### ИСХОДНЫЕ ДАННЫЕ ###
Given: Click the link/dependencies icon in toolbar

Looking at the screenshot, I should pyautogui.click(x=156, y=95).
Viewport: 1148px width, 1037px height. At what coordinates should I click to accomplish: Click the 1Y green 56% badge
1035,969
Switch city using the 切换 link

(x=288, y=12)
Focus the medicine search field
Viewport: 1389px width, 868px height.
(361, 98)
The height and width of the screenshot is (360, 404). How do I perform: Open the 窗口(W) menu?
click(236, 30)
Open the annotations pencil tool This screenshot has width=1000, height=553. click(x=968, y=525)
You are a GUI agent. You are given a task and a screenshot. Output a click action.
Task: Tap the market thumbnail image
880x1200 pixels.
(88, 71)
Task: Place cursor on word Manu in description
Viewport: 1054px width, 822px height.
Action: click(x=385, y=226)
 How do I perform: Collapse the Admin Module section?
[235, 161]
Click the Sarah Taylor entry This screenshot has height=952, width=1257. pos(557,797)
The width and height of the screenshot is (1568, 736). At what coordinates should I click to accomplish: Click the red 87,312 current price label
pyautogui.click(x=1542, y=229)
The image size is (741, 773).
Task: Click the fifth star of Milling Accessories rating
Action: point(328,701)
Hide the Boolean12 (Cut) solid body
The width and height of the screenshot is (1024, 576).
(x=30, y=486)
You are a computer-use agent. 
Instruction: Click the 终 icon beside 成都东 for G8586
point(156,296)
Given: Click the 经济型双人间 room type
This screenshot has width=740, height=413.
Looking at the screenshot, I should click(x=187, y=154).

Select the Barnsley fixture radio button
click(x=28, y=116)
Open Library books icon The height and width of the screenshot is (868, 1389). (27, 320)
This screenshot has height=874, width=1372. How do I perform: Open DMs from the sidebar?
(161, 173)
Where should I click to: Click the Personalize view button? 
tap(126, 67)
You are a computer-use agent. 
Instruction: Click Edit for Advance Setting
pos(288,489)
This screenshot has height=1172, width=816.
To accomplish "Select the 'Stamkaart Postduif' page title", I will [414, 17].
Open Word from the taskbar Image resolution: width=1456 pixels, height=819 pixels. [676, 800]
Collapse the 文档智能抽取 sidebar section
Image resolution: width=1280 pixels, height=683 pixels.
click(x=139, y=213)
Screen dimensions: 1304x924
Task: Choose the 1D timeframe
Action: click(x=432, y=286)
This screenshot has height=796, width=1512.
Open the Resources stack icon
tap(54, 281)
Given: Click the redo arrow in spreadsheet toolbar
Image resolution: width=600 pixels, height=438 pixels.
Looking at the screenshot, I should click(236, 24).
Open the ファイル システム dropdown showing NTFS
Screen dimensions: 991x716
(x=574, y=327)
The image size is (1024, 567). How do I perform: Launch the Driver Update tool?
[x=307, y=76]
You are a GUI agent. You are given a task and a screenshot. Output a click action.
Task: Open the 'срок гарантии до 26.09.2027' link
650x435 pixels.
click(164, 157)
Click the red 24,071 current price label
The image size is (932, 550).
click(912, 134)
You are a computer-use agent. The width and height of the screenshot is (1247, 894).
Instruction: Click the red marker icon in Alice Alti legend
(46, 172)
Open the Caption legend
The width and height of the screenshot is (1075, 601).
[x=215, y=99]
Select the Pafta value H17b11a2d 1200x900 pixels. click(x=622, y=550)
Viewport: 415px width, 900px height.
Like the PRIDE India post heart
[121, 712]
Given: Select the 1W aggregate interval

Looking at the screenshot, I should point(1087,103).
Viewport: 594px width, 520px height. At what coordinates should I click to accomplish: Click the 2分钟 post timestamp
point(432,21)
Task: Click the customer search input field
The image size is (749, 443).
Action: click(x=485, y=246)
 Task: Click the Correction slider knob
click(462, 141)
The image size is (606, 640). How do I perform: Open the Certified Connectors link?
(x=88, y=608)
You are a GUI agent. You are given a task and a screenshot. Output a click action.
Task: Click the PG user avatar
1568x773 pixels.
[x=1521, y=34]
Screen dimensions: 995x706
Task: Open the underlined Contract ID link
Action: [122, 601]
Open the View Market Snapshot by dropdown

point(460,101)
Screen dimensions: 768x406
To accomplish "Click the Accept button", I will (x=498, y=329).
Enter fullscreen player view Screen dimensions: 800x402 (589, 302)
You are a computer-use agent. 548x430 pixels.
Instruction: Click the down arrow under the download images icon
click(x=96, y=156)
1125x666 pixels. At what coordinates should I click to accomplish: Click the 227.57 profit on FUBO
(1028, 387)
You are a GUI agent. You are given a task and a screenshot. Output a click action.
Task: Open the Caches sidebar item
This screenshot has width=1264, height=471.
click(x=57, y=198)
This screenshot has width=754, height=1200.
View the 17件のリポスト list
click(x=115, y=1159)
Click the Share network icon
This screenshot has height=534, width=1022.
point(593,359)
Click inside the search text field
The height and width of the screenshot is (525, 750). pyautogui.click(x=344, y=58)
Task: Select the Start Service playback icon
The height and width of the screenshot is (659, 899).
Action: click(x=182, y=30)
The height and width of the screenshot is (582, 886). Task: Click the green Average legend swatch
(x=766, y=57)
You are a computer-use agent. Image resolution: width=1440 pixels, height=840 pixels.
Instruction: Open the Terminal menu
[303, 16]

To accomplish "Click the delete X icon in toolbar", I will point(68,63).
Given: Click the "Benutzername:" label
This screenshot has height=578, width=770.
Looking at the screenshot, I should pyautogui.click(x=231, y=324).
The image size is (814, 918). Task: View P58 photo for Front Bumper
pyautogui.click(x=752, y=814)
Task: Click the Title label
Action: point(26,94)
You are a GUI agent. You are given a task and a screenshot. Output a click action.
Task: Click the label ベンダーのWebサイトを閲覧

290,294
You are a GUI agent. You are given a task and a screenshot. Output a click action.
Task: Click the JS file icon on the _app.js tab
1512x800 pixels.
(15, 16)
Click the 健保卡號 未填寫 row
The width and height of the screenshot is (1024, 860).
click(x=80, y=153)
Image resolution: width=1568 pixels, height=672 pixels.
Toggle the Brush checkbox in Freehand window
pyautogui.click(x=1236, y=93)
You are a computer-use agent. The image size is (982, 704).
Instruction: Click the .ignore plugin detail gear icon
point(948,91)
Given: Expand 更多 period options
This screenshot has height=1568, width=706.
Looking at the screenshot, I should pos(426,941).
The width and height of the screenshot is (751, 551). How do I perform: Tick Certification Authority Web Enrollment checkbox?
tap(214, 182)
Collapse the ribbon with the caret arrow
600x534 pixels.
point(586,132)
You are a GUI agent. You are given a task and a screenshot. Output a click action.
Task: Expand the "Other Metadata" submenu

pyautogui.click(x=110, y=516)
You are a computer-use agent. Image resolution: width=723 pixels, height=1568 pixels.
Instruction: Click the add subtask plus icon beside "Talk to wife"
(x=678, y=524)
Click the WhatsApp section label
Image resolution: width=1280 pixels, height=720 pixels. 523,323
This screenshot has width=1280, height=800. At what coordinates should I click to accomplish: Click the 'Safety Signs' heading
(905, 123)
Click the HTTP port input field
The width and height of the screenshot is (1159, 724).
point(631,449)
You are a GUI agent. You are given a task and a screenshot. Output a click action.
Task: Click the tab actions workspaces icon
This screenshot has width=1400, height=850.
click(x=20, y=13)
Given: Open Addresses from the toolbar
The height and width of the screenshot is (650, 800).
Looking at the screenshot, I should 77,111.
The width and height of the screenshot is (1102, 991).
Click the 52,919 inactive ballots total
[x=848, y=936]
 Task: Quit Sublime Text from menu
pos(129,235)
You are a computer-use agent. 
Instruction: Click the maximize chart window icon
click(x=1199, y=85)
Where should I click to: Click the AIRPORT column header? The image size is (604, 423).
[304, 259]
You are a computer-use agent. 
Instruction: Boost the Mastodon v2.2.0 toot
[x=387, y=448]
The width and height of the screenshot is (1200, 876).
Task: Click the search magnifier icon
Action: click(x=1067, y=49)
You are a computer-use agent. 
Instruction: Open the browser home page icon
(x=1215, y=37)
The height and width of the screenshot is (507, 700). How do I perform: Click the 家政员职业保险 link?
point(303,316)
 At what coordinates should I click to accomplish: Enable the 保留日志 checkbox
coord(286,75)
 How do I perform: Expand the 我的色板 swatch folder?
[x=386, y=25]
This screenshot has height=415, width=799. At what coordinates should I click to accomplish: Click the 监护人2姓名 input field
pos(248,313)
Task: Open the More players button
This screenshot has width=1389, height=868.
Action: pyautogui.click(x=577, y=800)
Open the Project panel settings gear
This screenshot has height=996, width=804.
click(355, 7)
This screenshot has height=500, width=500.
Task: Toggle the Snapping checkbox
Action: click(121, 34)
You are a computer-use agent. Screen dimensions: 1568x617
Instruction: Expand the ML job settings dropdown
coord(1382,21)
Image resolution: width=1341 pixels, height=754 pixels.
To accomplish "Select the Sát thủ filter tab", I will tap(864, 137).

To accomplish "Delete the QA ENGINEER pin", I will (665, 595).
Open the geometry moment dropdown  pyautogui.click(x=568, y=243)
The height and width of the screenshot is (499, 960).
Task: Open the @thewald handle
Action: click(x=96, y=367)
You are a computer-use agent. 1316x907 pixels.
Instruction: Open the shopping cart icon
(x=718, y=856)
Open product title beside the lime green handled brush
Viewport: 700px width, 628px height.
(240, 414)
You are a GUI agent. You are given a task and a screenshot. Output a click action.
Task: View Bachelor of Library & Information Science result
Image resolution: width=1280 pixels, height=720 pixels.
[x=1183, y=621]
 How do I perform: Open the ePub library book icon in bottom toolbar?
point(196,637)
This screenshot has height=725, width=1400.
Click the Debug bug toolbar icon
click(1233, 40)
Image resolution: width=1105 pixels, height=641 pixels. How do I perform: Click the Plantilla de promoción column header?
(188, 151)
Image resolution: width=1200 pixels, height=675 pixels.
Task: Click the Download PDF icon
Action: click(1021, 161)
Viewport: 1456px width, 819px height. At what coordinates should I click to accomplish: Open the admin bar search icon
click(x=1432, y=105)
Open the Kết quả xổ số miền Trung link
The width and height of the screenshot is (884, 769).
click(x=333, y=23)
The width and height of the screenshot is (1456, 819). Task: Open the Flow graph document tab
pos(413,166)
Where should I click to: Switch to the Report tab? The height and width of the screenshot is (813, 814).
###
ПОСТАВЛЕННАЯ ЗАДАЧА =>
Перепишите в виде нумерованного списка строки записей от строки с «Given: Select the 1W aggregate interval» до строки с «(x=88, y=608)», включая обе крайние строки. Пустые строки в список не включайте.

РЕШЕНИЕ ЗАДАЧИ =>
1. Given: Select the 1W aggregate interval
2. Looking at the screenshot, I should point(1087,103).
3. Viewport: 594px width, 520px height. At what coordinates should I click to accomplish: Click the 2分钟 post timestamp
4. point(432,21)
5. Task: Click the customer search input field
6. The image size is (749, 443).
7. Action: click(x=485, y=246)
8.  Task: Click the Correction slider knob
9. click(462, 141)
10. The image size is (606, 640). How do I perform: Open the Certified Connectors link?
11. (x=88, y=608)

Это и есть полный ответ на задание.